• Exercise details:
Please copy out, word for word, the lines of the listing below from the line with "This screenshot has height=616, width=1148." to the line with "[x=1139, y=259]", including both of those lines and nothing else.

• Data shown:
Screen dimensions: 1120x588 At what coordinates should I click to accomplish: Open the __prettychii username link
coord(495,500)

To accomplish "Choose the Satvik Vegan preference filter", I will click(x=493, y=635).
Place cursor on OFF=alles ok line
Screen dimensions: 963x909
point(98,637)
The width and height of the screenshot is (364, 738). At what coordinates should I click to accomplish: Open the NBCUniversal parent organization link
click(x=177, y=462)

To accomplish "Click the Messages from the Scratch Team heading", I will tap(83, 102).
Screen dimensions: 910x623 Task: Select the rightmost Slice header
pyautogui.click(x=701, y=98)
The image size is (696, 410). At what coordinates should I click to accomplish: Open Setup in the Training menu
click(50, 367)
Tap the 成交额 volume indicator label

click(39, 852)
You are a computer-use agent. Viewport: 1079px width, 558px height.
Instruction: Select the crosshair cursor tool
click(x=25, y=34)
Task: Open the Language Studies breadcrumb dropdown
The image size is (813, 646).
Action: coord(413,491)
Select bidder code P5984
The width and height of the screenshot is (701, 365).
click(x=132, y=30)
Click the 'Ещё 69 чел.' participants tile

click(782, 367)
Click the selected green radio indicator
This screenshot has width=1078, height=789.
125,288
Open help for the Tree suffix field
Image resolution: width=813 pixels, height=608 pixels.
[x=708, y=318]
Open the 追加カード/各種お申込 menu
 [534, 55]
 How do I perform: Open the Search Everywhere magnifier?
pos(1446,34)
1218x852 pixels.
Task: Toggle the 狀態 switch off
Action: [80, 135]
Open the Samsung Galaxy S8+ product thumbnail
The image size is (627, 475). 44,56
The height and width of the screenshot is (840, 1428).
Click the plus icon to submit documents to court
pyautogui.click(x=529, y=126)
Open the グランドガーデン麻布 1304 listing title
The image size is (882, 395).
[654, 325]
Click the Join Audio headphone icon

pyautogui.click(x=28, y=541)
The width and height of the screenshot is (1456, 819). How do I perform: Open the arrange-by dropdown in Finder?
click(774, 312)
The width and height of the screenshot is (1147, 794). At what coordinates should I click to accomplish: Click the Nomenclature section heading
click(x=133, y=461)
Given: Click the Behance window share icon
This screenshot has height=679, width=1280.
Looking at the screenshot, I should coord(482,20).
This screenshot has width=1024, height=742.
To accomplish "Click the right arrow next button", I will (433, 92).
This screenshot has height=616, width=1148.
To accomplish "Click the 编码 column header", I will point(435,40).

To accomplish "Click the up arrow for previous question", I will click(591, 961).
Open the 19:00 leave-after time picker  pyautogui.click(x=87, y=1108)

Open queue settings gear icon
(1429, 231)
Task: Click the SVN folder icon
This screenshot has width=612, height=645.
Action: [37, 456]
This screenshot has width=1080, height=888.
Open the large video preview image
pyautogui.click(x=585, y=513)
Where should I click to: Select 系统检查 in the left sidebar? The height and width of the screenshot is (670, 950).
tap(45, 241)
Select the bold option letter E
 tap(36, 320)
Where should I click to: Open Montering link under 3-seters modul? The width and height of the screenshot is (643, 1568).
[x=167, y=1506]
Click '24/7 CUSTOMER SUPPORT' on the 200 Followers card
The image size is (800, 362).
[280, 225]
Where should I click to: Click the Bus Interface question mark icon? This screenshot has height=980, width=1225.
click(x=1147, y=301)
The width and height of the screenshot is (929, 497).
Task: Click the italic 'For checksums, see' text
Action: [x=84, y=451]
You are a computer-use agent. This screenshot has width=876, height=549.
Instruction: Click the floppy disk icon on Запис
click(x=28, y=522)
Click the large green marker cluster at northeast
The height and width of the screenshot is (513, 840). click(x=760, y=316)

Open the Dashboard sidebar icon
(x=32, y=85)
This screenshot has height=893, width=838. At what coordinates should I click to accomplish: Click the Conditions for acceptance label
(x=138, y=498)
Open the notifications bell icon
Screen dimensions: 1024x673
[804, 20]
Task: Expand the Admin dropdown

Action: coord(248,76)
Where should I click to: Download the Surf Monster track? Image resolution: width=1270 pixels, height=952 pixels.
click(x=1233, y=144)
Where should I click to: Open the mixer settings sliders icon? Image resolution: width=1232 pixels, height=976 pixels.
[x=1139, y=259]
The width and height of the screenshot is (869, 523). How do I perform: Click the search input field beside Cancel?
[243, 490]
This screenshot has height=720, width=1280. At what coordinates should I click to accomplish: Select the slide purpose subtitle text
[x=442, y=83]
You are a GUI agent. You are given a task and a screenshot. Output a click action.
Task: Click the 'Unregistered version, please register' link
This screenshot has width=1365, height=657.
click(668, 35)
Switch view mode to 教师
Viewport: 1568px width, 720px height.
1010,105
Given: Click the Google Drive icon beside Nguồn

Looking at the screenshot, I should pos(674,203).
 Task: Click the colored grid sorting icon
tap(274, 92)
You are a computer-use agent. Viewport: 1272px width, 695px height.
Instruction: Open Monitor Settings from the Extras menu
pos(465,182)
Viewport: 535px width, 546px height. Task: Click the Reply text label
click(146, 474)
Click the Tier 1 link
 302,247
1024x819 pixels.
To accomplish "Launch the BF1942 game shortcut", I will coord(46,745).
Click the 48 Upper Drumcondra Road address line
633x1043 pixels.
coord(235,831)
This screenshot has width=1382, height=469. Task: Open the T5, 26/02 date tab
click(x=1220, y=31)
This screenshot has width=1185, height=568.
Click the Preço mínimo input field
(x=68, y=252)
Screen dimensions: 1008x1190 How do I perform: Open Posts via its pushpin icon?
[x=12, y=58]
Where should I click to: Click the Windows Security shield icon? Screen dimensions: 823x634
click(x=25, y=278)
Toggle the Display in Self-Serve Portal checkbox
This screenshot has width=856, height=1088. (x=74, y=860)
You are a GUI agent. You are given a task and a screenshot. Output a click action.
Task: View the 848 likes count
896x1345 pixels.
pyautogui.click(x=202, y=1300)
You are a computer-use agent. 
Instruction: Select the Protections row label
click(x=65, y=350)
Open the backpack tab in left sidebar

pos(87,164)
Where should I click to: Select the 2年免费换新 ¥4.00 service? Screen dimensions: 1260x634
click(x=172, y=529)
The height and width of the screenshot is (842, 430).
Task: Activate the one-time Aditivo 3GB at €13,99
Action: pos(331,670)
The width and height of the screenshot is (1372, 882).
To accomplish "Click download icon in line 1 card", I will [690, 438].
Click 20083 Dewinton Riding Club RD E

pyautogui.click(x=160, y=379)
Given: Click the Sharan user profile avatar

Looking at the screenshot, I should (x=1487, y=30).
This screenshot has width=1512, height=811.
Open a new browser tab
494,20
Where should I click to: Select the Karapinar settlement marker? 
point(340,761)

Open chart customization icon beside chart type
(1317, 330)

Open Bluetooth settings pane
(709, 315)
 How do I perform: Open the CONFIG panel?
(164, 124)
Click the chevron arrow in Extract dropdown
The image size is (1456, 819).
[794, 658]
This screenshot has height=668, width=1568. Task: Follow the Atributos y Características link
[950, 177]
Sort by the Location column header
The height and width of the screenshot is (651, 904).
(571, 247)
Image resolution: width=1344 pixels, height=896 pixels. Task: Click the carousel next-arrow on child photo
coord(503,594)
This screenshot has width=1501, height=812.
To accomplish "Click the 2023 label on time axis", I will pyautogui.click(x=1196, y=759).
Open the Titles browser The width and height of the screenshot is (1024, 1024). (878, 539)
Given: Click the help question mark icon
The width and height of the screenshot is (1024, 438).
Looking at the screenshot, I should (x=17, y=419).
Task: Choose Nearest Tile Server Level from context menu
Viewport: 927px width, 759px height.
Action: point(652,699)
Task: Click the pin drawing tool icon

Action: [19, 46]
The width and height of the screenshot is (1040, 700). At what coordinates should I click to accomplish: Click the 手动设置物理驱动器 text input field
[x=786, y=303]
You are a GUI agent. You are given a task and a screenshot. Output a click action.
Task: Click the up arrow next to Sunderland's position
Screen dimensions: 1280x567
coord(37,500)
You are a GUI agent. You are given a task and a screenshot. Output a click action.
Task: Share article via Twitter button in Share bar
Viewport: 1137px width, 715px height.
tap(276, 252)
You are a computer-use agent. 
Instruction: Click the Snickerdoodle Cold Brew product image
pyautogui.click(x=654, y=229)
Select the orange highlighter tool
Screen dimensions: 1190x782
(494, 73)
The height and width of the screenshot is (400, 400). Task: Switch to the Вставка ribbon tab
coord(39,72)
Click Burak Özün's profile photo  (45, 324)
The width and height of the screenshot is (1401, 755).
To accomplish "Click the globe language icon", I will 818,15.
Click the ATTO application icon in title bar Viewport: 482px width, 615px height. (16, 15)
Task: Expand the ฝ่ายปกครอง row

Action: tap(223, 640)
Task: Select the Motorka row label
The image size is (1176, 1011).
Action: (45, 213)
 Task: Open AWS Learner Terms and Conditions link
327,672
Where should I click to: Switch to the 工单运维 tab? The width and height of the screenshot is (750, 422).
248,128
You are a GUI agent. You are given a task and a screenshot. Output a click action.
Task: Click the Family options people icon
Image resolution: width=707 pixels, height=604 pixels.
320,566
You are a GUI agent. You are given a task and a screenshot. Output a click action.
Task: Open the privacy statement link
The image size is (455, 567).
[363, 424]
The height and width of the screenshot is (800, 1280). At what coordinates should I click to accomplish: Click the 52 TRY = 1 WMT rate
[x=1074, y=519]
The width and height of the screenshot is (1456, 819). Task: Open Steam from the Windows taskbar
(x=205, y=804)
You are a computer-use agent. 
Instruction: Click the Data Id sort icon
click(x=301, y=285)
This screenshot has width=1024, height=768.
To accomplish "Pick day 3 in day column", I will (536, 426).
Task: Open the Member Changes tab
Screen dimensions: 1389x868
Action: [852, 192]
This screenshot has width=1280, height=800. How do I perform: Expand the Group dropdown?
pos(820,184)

• Answer to the problem:
This screenshot has height=616, width=1148.
To accomplish "Click the 编码 column header", I will point(435,40).

To accomplish "Click the up arrow for previous question", I will click(591, 961).
Open the 19:00 leave-after time picker  pyautogui.click(x=87, y=1108)

Open queue settings gear icon
(1429, 231)
Task: Click the SVN folder icon
This screenshot has width=612, height=645.
Action: [37, 456]
This screenshot has width=1080, height=888.
Open the large video preview image
pyautogui.click(x=585, y=513)
Where should I click to: Select 系统检查 in the left sidebar? The height and width of the screenshot is (670, 950).
tap(45, 241)
Select the bold option letter E
 tap(36, 320)
Where should I click to: Open Montering link under 3-seters modul? The width and height of the screenshot is (643, 1568).
[x=167, y=1506]
Click '24/7 CUSTOMER SUPPORT' on the 200 Followers card
The image size is (800, 362).
[280, 225]
Where should I click to: Click the Bus Interface question mark icon? This screenshot has height=980, width=1225.
click(x=1147, y=301)
The width and height of the screenshot is (929, 497).
Task: Click the italic 'For checksums, see' text
Action: [x=84, y=451]
You are a computer-use agent. This screenshot has width=876, height=549.
Instruction: Click the floppy disk icon on Запис
click(x=28, y=522)
Click the large green marker cluster at northeast
The height and width of the screenshot is (513, 840). click(x=760, y=316)

Open the Dashboard sidebar icon
(x=32, y=85)
This screenshot has height=893, width=838. At what coordinates should I click to accomplish: Click the Conditions for acceptance label
(x=138, y=498)
Open the notifications bell icon
Screen dimensions: 1024x673
[804, 20]
Task: Expand the Admin dropdown

Action: coord(248,76)
Where should I click to: Download the Surf Monster track? Image resolution: width=1270 pixels, height=952 pixels.
click(x=1233, y=144)
Where should I click to: Open the mixer settings sliders icon? Image resolution: width=1232 pixels, height=976 pixels.
[x=1139, y=259]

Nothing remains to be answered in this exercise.